Mais, en France, déboutés du droit d'asile et sommés de quitter le territoire, ils sont chassés de l'hôtel social et de l'école. "Le directeur en pleurait".
Un jour, alors qu'elle fait la manche à Bourg-en-Bresse, sa mère fait une rencontre qui va changer le cours de leur histoire: Jacqueline de la Fontaine, institutrice.
"Elle était sur la place du marché, avec une fillette dans les bras", se souvient l'enseignante. Elle prend la famille sous son aile et l'accompagne dans ses démarches avec une priorité : la scolarisation des enfants.
A 8 ans, Anina intègre un CP où elle apprend le français. "Douée" et "tenace" selon l'institutrice, elle finit par décrocher un bac S avec mention et choisit le droit, "pour lutter contre les injustices".
'Dure bataille'
Naturalisée en 2013 "grâce" à la publication d'un livre - "Je suis tzigane et je le reste" (City éditions)-, la jeune femme est aujourd'hui la seule de sa famille à être française.
"Nous avons eu la chance de faire la bonne rencontre au bon moment. Pourtant, ce n'est pas le rôle de la chance mais celui des institutions de permettre un tel parcours", s'énerve-t-elle.
Si elle est élue, la militante associative - au sein de La Voix des Rroms notamment - martèle qu'elle ne sera pas "la Rom de service". Mais accepte d'être un symbole : "Ce serait historique qu'une jeune femme française d'origine rom soit élue. Surtout au Sénat, majoritairement composé d'hommes et où la moyenne d'âge est de 64 ans!"
Ses chances restent néanmoins minces, dans un scrutin où les partis traditionnels pèsent lourd.
"Je la soutiens car elle représente des combats difficiles, pour la justice et l'écologie, et que sa trajectoire a beaucoup de sens du point de vue de la République.
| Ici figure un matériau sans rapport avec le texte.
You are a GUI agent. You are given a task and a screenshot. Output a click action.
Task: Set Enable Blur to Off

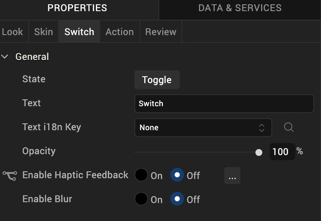pyautogui.click(x=177, y=199)
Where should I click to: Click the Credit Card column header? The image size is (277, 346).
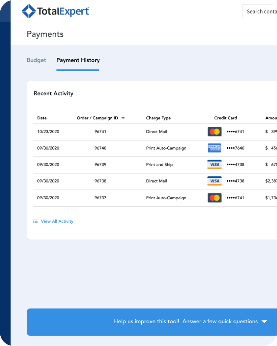(x=225, y=118)
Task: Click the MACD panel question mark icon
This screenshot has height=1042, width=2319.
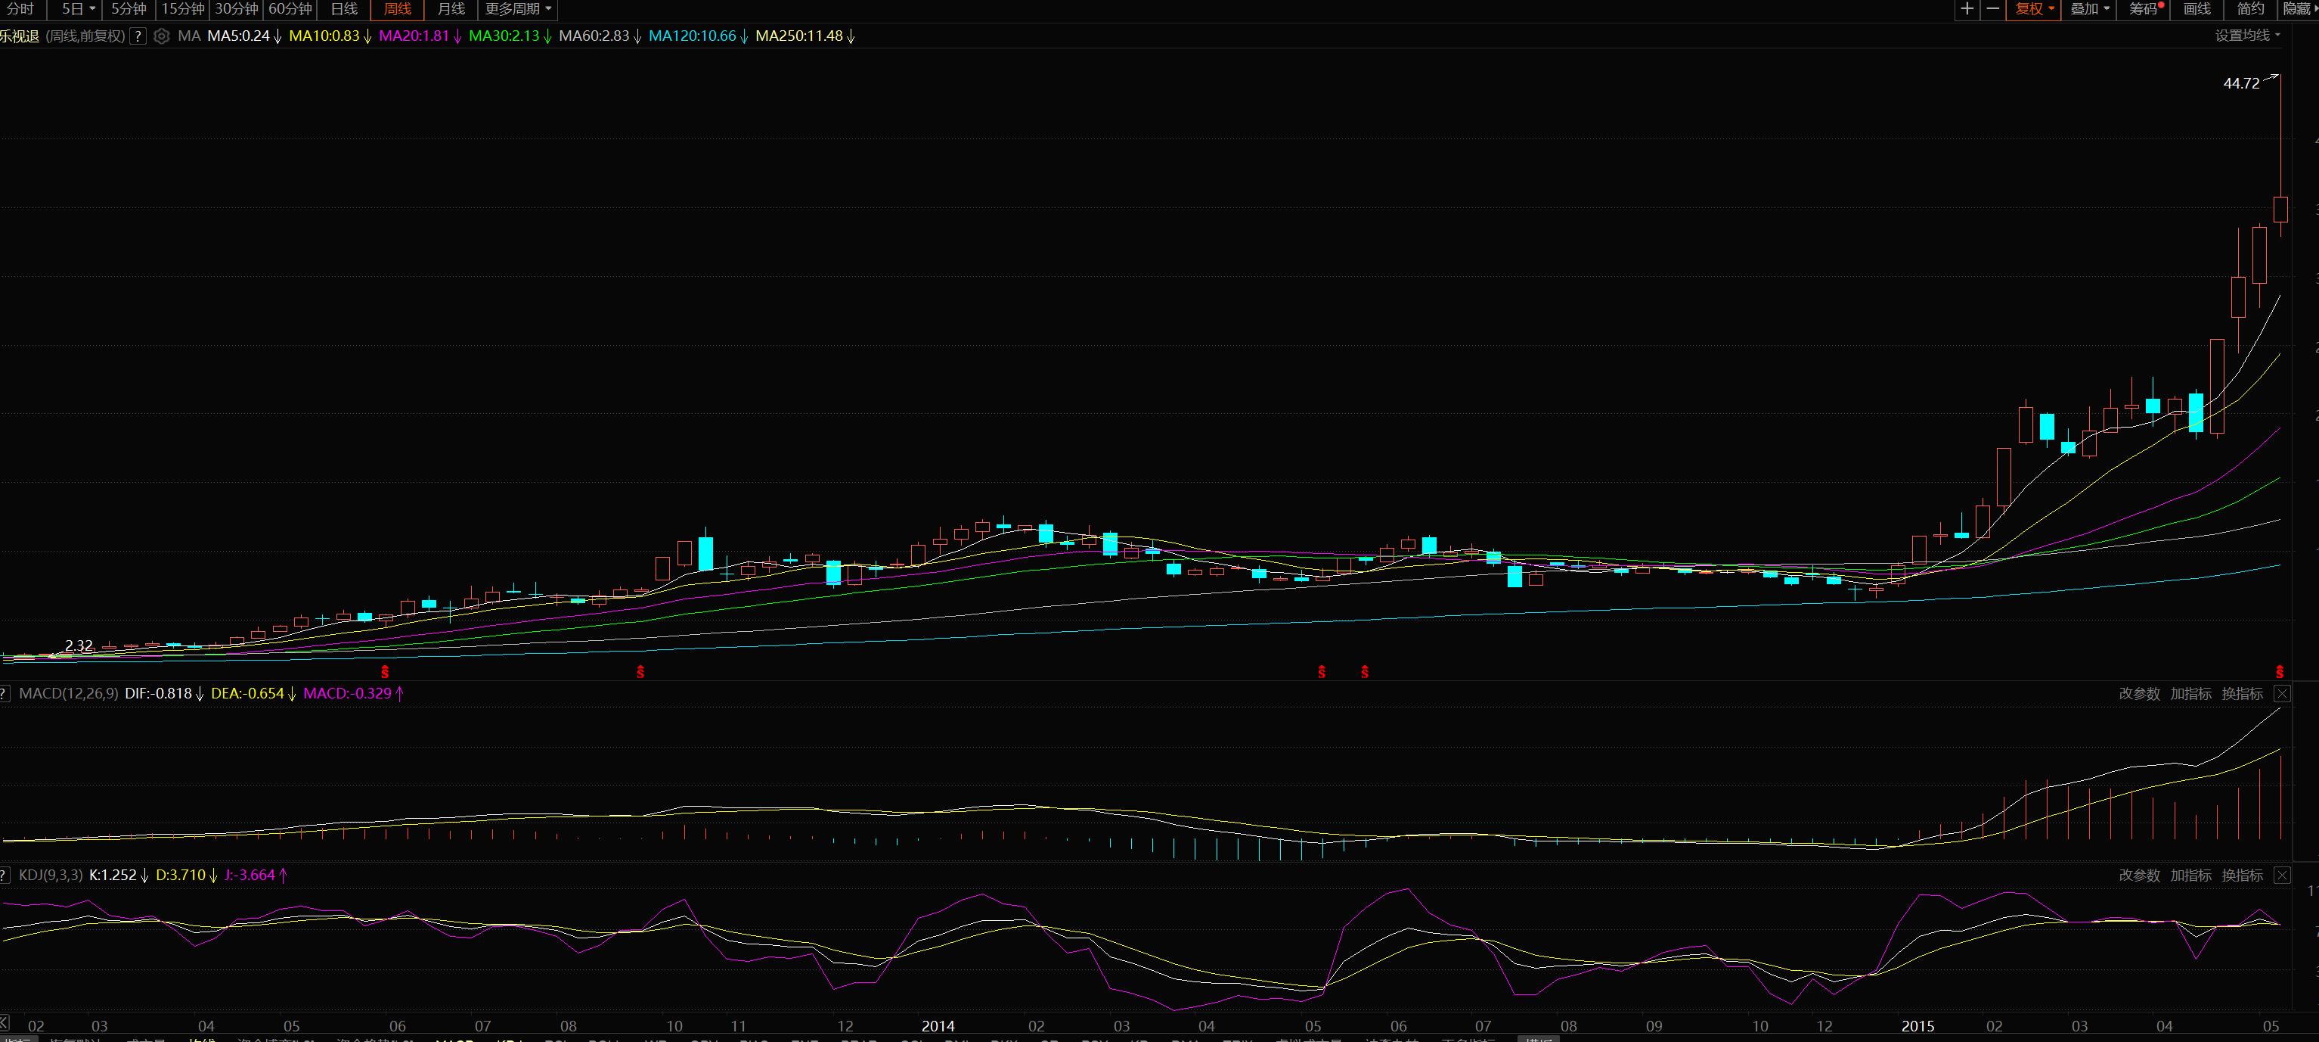Action: tap(4, 693)
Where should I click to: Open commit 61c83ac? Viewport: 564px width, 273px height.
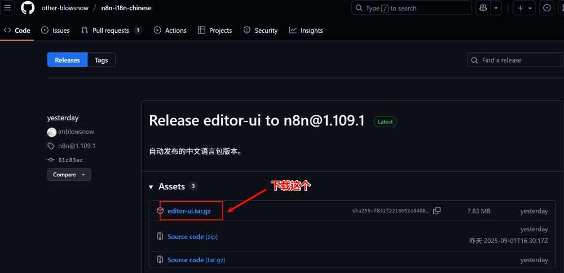(70, 160)
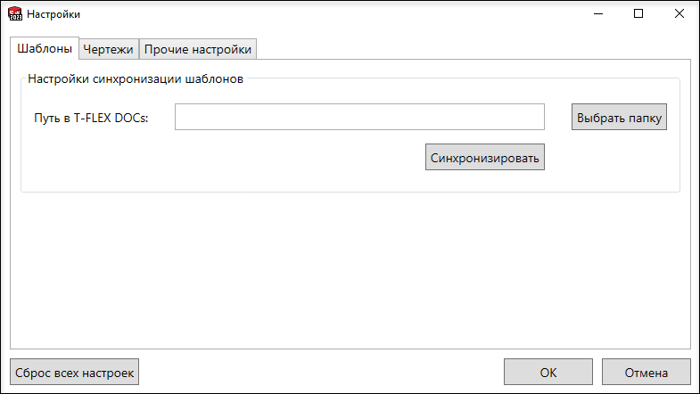Click the Выбрать папку button
The height and width of the screenshot is (394, 700).
(x=619, y=117)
Mais la bataille va être dure, car elle est jeune et qu'il y a aussi beaucoup de préjugés sur les Roms", prédit la sénatrice Aline Archimbaud.
Parmi ces combats, Anina Ciuciu cite d'abord l'accès à l'éducation. Mais sa lutte consiste aussi, peut-être même surtout, "à ouvrir la voie". "Après moi il y en aura beaucoup d'autres", parie-t-elle.
"C'est un modèle pour les Roms en général, et les filles en particulier. Elle aide à casser cette barrière de l'estime de soi, très présent dans la communauté", estime Cristian Padure, un trentenaire venu assister mercredi à un meeting organisé à la mairie de l'Ile-Saint-Denis.
"Cette candidature est très tardive mais c'est le début de quelque chose. En Suède ou en Europe centrale, il y a déjà des députés roms", rappelle Pierre Chopinaud, directeur de la Voix des Rroms.
Pourquoi n'y a-t-il pas davantage d'Anina Ciuciu? "Anina a eu un parcours scolaire normal et a pu devenir avocate, répond le militant. C'est malheureusement une exception : en Seine-Saint-Denis, 80% des enfants roms sont déscolarisés".